Magnesium mogul Ira Rennert, a passionate supporter of Orthodox Jewish causes recently denounced by his neighbors in the Hamptons for his plan to build a 100,000 square foot mansion seemingly designed for large group meetings rather than for his own summer vacations, is under attack again. This time, the criticism comes from other Jews, for his estimated $1 million donation to a new institute in Manhattan called the Center for Jewish History. The center, slated to open next spring, will house several prominent Jewish organizations, among them the YIVO Institute for Jewish Research, the Leo Baeck Institute, and the Yeshiva University Museum.

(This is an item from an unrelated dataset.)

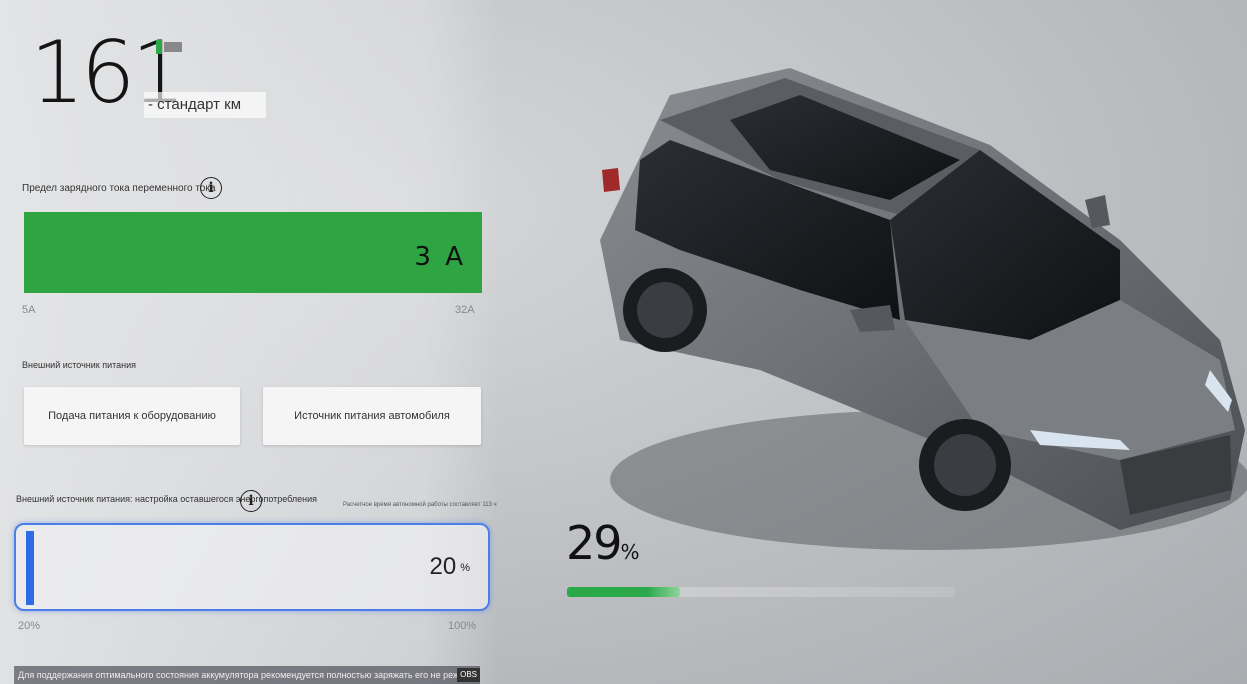 The height and width of the screenshot is (684, 1247). I want to click on power-to-equipment-button: Подача питания к оборудованию, so click(132, 416).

Several of the organizations emerge out of sharply different religious (or nonreligious) traditions, but the center had opted to remain secular. Rennert, however, earmarked his donation for a synagogue to be built inside the center. Some critics see this as a ruse to sneak religion into what was supposed to be a neutral haven for scholarly inquiry. Center Chairman Bruce Slovin has tried to reassure them that the planned “room of contemplation” will welcome Jews “of any persuasion,” but Rennert’s critics remain unconvinced.

Academic Fashion

Fashion remains fashionable, at least in academic circles. A coalition of students at Johns Hopkins University and Goucher College, a small liberal arts college in Baltimore, is organizing a performance piece that is to debut in October. “Fashion Slaves: An Incident at the Corner of Sweat and Profit” will include a choreographed musical overture to the theme of “Sweating and Shopping,” and dramatic scenes about sweatshop labor, human-rights abuses, and the effects of GATT and NAFTA, among other topics. The performance will culminate in a “mock fashion show, in which articles of clothing taken from corporations using sweatshop labor will be modeled” interspliced with “skits exposing the reality of life on ‘Sweat Street,’ ” according to student organizer Christopher Powers. Half the proceeds will go to the Committee in Solidarity With the People of El Salvador, which used to agitate against wars in Nicaragua and El Salvador but now lobbies on behalf of El Salvadorans instead.